Hielt ein Plädoyer für Chancengleichheit: Letizia Carigiet von der SUB.

Akademische Rede zur Nachhaltigkeit von Vizerektorin Doris Wastl-Walter

Nachhaltigkeit, Gerechtigkeit, Chancengleichheit: Wichtige Themen der Zeit, mit denen sich Doris Wastl-Walter, Vizerektorin Qualität, in ihrer akademischen Rede auseinandersetzte. In der Definition ist eine nachhaltige Entwicklung, «eine Entwicklung, die die Bedürfnisse der Gegenwart befriedigt, ohne zu riskieren, dass künftige Generationen ihre eigenen Bedürfnisse nicht befriedigen können (World Commission on Environment and Development, 1987)». Diese Norm beinhalte sowohl eine zeitliche, eine räumliche  als auch eine soziale Perspektive und bilde ein «magisches Dreieck» mit einer ökonomischen, einer ökologischen und einer sozio-kulturellen Dimension. «Diese drei Bereiche stehen in einem äusserst komplexen systemischen Wirkungsgefüge», so die Vizerektorin, Veränderungen im einen Bereich führten zu Konsequenzen in den anderen, und dadurch immer wieder zu gesellschaftlichen Verhandlungen.
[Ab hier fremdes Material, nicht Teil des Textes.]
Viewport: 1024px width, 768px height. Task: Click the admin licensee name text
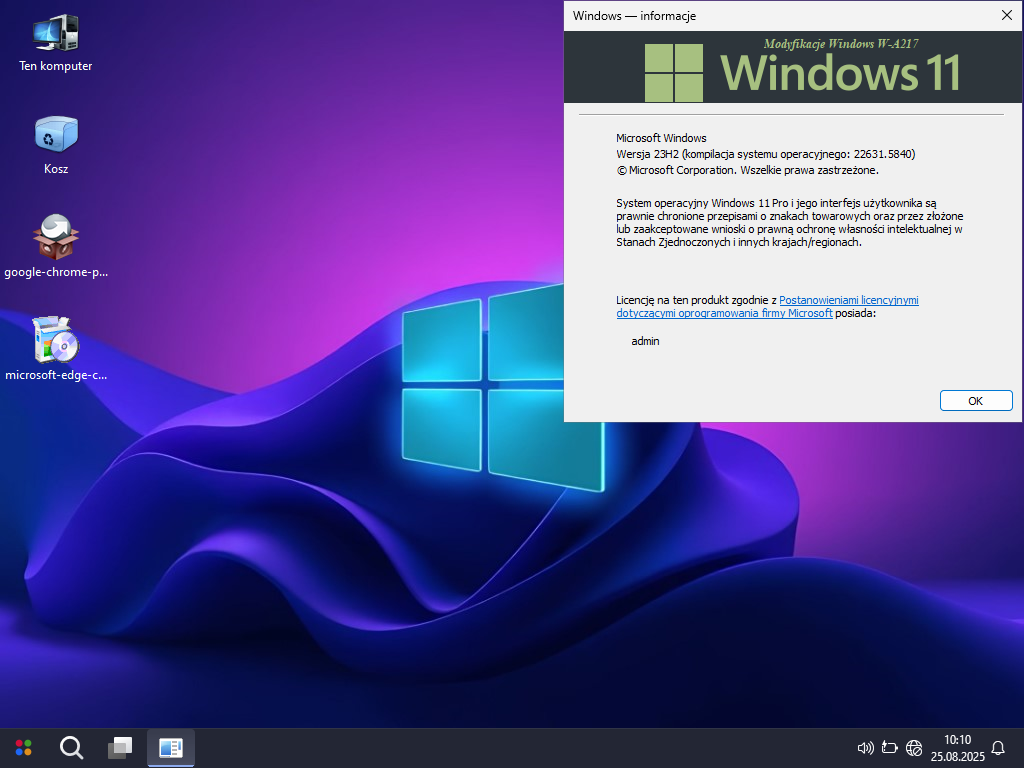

Die Universität soll mögliche Lösungen hin zu einer nachhaltigen Entwicklung beitragen: Vizerektorin Doris Wastl-Walter.

Die Rolle der Wissenschaft bestehe darin, Zielkonflikte zu analysieren, neutrales Wissen zu generieren und Wissen für Transformation sowie Reflexion bereitzustellen. Die Universität Bern hat sich gemäss Doris Wastl-Walter darin schon profiliert: «Als Forschungszentrum hat sich aus der Geographie neben dem Oeschger Center für Klimaforschung das Center for Development and Environment (CDE) entwickelt, das internationale Spitzenforschung im Bereich der Nutzung von natürlichen Ressourcen betreibt.»

Doris Wastl-Walter hob im Weiteren Gerechtigkeit und Solidarität als wichtige Aspekte der Nachhaltigkeit hervor – und führte die Geschlechtergerechtigkeit als Beispiel an. Ein Bereich, zu welchem die Universität Bern ebenfalls Wesentliches beitrage: Das Interdisziplinäre Zentrum für Geschlechterforschung (IZFG) der Uni Bern, an welchem Wastl-Walter als Kulturgeographin forscht, reflektiert seit seiner Gründung 2001 die gesellschaftlichen Dimensionen von Geschlecht, Geschlechtlichkeit und Geschlechterbeziehungen – und erforscht soziale Kategorien und die damit verbundene «Ordnung der Geschlechter». Die Vizerektorin betonte, dass die Universität nicht gesellschaftliche und politische Entscheidungen treffen könne und solle. Vielmehr soll sie aber Debatten anstossen, Grundlagen liefern und mögliche Lösungen «hin zu einer nachhaltigen und gerechten Entwicklung» anbieten.